DESCRIPTION OF THE TASK: Bring together copies of the lines in the data below that contain the word "screenshot".

Stored data:
===

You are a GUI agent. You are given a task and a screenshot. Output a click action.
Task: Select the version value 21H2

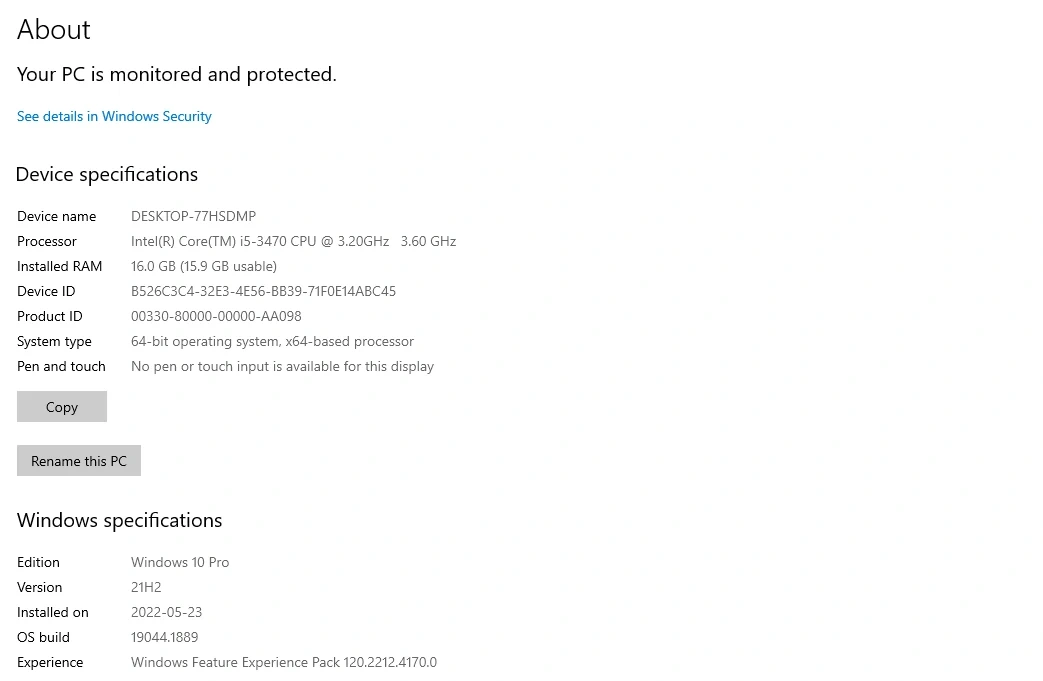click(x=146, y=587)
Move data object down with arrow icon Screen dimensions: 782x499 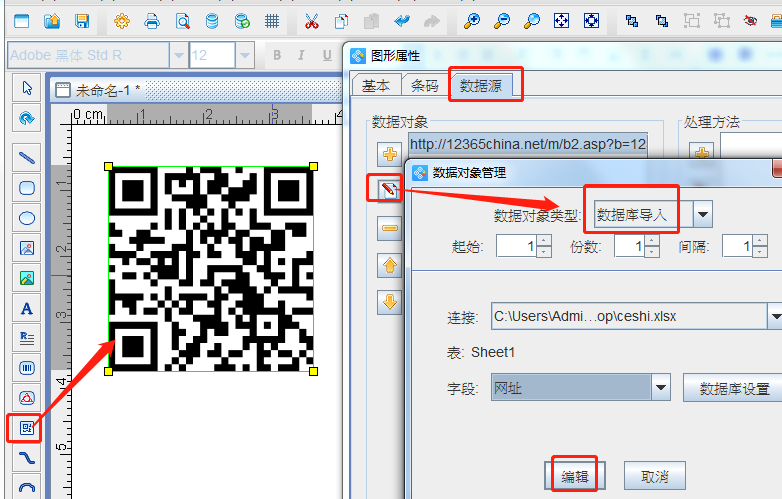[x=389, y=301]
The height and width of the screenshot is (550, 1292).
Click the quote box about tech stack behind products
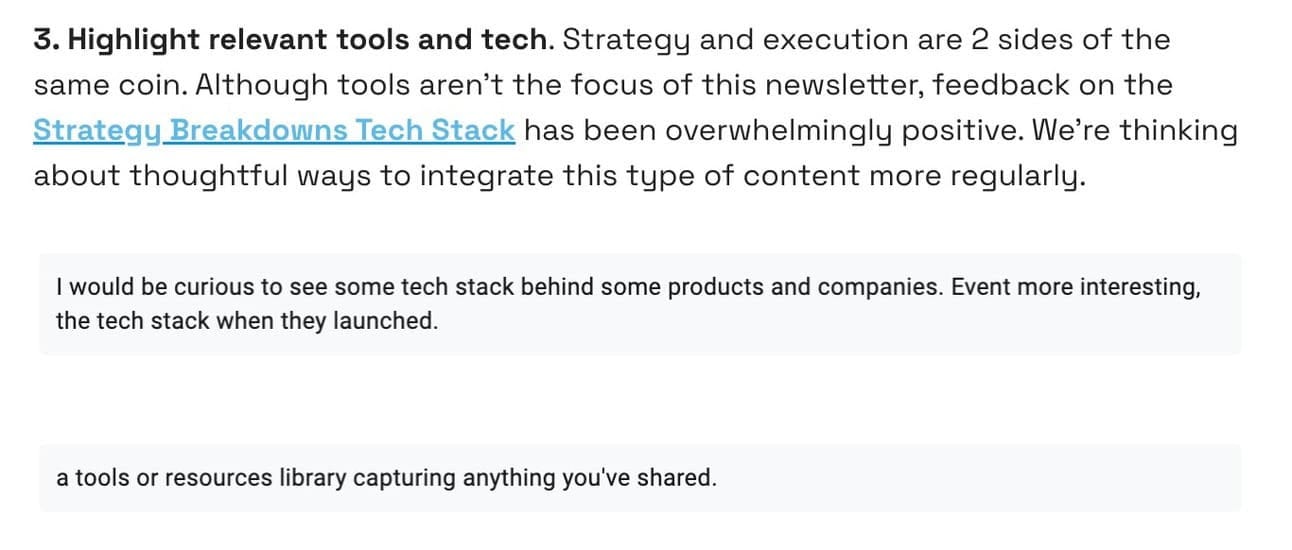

===

ANSWER SPACE:
You are a GUI agent. You are given a task and a screenshot. Output a click action.
The height and width of the screenshot is (550, 1292).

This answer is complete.